Posted by Safdar Kureishy <sa...@gmail.com>.
Thanks Bertrand/Hemanth, for your prompt replies! This helps :)

Regards,
Safdar


On Mon, Sep 10, 2012 at 2:18 PM, Bertrand Dechoux <de...@gmail.com>wrote:

> If that is only for benchmarking, you could stop the task-trackers on the
> machines you don't want to use.
> Or you could setup another cluster.
>
> But yes, there is not standard way to limit the slots taken by a job to a
> specified set of machines.
> You might be able to do it using a custom Scheduler but that would be out
> of your scope, I guess.
>
> Regards
>
> Bertrand
>
> On Mon, Sep 10, 2012 at 12:01 PM, Hemanth Yamijala <yhemanth@gmail.com
> >wrote:
>
> > Hi,
> >
> > I am not sure if there's any way to restrict the tasks to specific
> > machines. However, I think there are some ways of restricting to
> > number of 'slots' that can be used by the job.
> >
> > Also, not sure which version of Hadoop you are on. The
> > capacityscheduler
> > (
> >
> http://hadoop.apache.org/common/docs/r2.0.1-alpha/hadoop-yarn/hadoop-yarn-site/CapacityScheduler.html
> > )
> > has ways by which you can set up a queue with a hard capacity limit.
> > The capacity controls the number of slots that that can be used by
> > jobs submitted to the queue. So, if you submit a job to the queue,
> > irrespective of the number of tasks it has, it should limit it to
> > those slots.  However, please note that this does not restrict the
> > tasks to specific machines.
> >
> > Thanks
> > Hemanth
> >
> > On Mon, Sep 10, 2012 at 2:36 PM, Safdar Kureishy
> > <sa...@gmail.com> wrote:
> > > Hi,
> > >
> > > I need to run some benchmarking tests for a given mapreduce job on a
> > *subset
> > > *of a 10-node Hadoop cluster. Not that it matters, but the current
> > cluster
> > > settings allow for ~20 map slots and 10 reduce slots per node.
> > >
> > > Without loss of generalization, let's say I want a job with these
> > > constraints below:
> > > - to use only *5* out of the 10 nodes for running the mappers,
> > > - to use only *5* out of the 10 nodes for running the reducers.
> > >
> > > Is there any other way of achieving this through Hadoop property
> > overrides
> > > during job-submission time? I understand that the Fair Scheduler can
> > > potentially be used to create pools of a proportionate # of mappers and
> > > reducers, to achieve a similar outcome, but the problem is that I still
> > > cannot tie such a pool to a fixed # of machines (right?). Essentially,
> > > regardless of the # of map/reduce tasks involved, I only want a *fixed
> #
> > of
> > > machines* to handle the job.
> > >
> > > Any tips on how I can go about achieving this?
> > >
> > > Thanks,
> > > Safdar
> >
>
>
>
> --
> Bertrand Dechoux
>

Re: Restricting the number of slave nodes used for a given job (regardless of the # of map/reduce tasks involved)

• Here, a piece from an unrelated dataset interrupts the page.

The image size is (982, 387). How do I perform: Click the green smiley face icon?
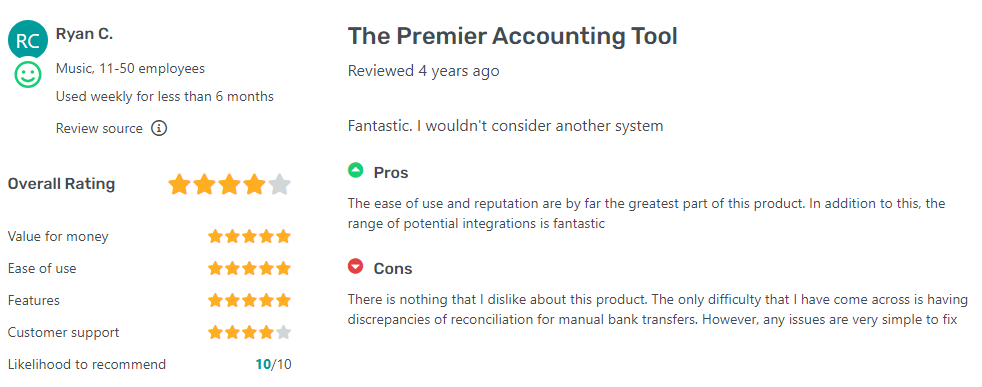pos(28,75)
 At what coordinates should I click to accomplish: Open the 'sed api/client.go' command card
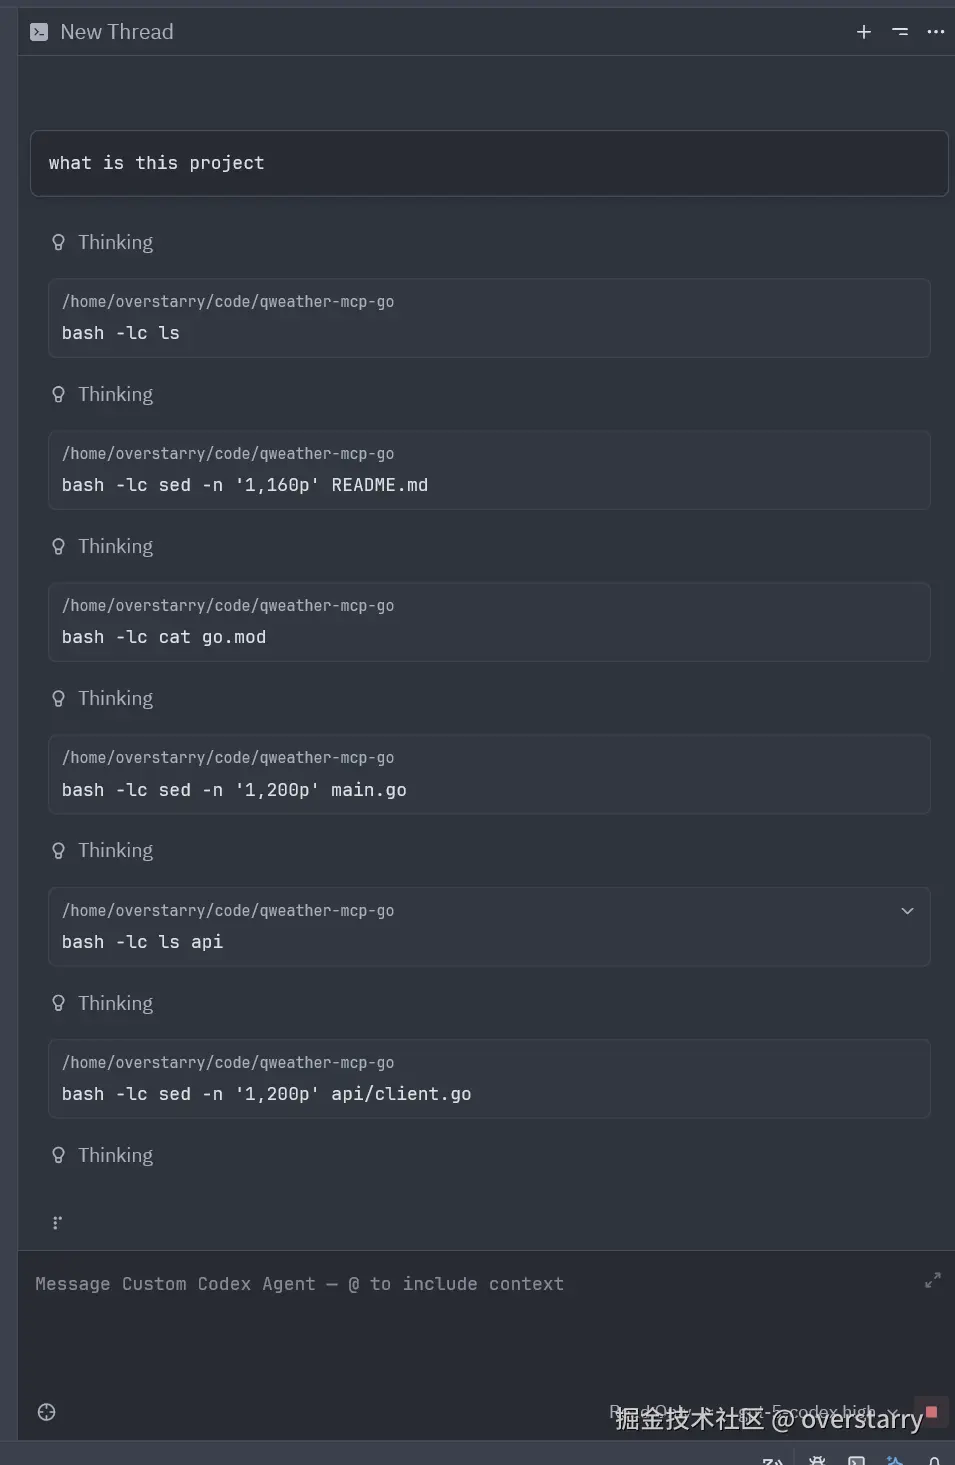click(489, 1079)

Posted by Bertrand Dechoux <de...@gmail.com>.
If that is only for benchmarking, you could stop the task-trackers on the
machines you don't want to use.
Or you could setup another cluster.

But yes, there is not standard way to limit the slots taken by a job to a
specified set of machines.
You might be able to do it using a custom Scheduler but that would be out
of your scope, I guess.

Regards

Bertrand

On Mon, Sep 10, 2012 at 12:01 PM, Hemanth Yamijala <yh...@gmail.com>wrote:

> Hi,
>
> I am not sure if there's any way to restrict the tasks to specific
> machines. However, I think there are some ways of restricting to
> number of 'slots' that can be used by the job.
>
> Also, not sure which version of Hadoop you are on. The
> capacityscheduler
> (
> http://hadoop.apache.org/common/docs/r2.0.1-alpha/hadoop-yarn/hadoop-yarn-site/CapacityScheduler.html
> )
> has ways by which you can set up a queue with a hard capacity limit.
> The capacity controls the number of slots that that can be used by
> jobs submitted to the queue. So, if you submit a job to the queue,
> irrespective of the number of tasks it has, it should limit it to
> those slots.  However, please note that this does not restrict the
> tasks to specific machines.
>
> Thanks
> Hemanth
>
> On Mon, Sep 10, 2012 at 2:36 PM, Safdar Kureishy
> <sa...@gmail.com> wrote:
> > Hi,
> >
> > I need to run some benchmarking tests for a given mapreduce job on a
> *subset
> > *of a 10-node Hadoop cluster. Not that it matters, but the current
> cluster
> > settings allow for ~20 map slots and 10 reduce slots per node.
> >
> > Without loss of generalization, let's say I want a job with these
> > constraints below:
> > - to use only *5* out of the 10 nodes for running the mappers,
> > - to use only *5* out of the 10 nodes for running the reducers.
> >
> > Is there any other way of achieving this through Hadoop property
> overrides
> > during job-submission time? I understand that the Fair Scheduler can
> > potentially be used to create pools of a proportionate # of mappers and
> > reducers, to achieve a similar outcome, but the problem is that I still
> > cannot tie such a pool to a fixed # of machines (right?). Essentially,
> > regardless of the # of map/reduce tasks involved, I only want a *fixed #
> of
> > machines* to handle the job.
> >
> > Any tips on how I can go about achieving this?
> >
> > Thanks,
> > Safdar
>



-- 
Bertrand Dechoux

Re: Restricting the number of slave nodes used for a given job (regardless of the # of map/reduce tasks involved)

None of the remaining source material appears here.